# Swedish Championships 2012 - October 6-7th, 2012



## Gunnar (Aug 23, 2012)

Hi!

It's time for the swedish championships again, and this time it takes place in Vårgårda instead of Stockholm. We have had two competitions in Vårgårda before and they have worked out well, and also the venue is much cheaper. 

We're having all official events except the magics. If you're in to multiBLD there will be on opportunity to make two attempts!

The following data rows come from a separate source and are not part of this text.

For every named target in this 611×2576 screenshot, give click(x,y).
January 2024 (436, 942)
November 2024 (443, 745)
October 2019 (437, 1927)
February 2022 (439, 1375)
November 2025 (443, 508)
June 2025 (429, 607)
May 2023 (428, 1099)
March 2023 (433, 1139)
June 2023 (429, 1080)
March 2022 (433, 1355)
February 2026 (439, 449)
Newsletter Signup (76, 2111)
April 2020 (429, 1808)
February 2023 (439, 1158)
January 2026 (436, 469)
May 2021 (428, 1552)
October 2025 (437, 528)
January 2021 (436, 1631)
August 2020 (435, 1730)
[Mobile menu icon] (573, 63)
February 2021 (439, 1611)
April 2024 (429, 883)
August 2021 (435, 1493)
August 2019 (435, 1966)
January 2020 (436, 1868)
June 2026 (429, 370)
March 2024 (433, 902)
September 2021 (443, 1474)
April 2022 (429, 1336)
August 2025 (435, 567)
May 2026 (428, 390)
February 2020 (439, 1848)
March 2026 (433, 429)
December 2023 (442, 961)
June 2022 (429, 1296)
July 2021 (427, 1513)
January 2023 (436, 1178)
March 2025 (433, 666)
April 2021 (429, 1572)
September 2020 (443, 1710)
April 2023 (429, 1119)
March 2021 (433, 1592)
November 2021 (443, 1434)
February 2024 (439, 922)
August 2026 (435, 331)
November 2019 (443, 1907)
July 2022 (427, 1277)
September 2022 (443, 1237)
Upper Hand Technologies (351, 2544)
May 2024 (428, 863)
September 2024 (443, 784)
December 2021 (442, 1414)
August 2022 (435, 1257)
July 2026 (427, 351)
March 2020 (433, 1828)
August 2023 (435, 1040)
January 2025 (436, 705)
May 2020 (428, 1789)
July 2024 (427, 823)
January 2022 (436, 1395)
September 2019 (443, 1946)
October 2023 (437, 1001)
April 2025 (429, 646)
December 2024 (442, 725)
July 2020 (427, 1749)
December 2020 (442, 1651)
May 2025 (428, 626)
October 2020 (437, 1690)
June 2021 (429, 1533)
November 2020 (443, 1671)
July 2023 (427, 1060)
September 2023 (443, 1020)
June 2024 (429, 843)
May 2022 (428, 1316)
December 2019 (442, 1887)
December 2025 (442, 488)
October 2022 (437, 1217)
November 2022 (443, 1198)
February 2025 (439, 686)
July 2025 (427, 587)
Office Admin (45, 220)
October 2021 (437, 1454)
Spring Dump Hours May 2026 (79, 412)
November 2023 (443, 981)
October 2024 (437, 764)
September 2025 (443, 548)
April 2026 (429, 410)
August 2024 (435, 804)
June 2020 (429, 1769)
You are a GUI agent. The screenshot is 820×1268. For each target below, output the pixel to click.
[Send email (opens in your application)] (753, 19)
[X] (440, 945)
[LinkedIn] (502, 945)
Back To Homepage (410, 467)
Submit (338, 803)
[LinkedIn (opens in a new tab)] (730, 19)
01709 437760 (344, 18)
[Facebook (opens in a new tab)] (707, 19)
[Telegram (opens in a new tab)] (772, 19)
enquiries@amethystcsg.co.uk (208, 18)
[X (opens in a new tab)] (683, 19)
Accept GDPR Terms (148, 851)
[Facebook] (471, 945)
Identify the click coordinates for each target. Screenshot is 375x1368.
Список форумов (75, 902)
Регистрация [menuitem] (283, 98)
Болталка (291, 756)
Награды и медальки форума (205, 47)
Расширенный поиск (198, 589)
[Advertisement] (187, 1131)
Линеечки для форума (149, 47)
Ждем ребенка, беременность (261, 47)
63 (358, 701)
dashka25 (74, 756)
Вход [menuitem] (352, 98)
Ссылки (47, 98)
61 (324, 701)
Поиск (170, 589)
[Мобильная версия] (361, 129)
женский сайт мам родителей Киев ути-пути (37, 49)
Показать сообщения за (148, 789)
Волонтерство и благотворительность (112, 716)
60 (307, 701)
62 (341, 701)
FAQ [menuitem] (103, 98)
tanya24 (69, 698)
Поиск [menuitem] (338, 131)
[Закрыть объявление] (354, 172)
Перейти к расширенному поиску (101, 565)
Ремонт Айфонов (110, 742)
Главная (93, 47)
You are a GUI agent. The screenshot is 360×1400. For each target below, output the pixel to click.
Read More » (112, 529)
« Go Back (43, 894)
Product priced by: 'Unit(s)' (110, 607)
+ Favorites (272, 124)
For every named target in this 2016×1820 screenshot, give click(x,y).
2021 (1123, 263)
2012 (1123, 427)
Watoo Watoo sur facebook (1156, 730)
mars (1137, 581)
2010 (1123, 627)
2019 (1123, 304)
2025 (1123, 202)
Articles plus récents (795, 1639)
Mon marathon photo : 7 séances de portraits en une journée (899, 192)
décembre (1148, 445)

If you wanna know more about the compeition go to it's compeition page, which is in swedish and english: http://apelgam.se/Rubik/SM2012/?lang=ENG&site=home

Registration can be made here: http://worldcubeassociation.org/results/c.php?i=SwedishChampionship2012

/Gunnar Krig
Co-Organizer and delegate


----------



## jla (Aug 25, 2012)

I'll be there!


----------



## Henrik (Oct 8, 2012)

Did you know:

we had the most awesome venue ever!
The venue was an indoor football field (now a cubing venue)!
the venue was kinda(too) cold
I got 7.08 single (2x2)
we invaded a pizza place, and they told us to buy chicken sticks!
We still ordered pizza
two printers where used
both printers failed us due to lack of ink!
we had artificial grass to run around on
we found Joey in Lund
If we had checked our phones two min later we would not have picked him up
the trunk of the car is a puzzle
we saw two kind of goats 
one was a car
the other was not
we saw cows
Odder brought a sleeping bag
Zoé used it
Mimmi had not slept for two days
We had a stage for feet!
I failed at feet
I finally got (back) NR on sq1
"opa slowturn-style, op op op"


----------



## Zookiedoken (Oct 8, 2012)

Did you know:
that i was 0.01s away from getting the NR for 6x6 single (2:38.28, and NR was 2:38.27)
That Simon Westlund broke the NR later anyway with 2:29.40
I failed at everything else


----------



## jla (Oct 8, 2012)

Henrik said:


> Did you know:
> 
> we had the most awesome venue ever!
> The venue was an indoor football field (now a cubing venue)!
> ...



To summarize; a great competition (except for the cold venue, my fingers were so cold...)


----------



## coinman (Oct 8, 2012)

Results: http://www.worldcubeassociation.org...Results&competitionId=SwedishChampionship2012


----------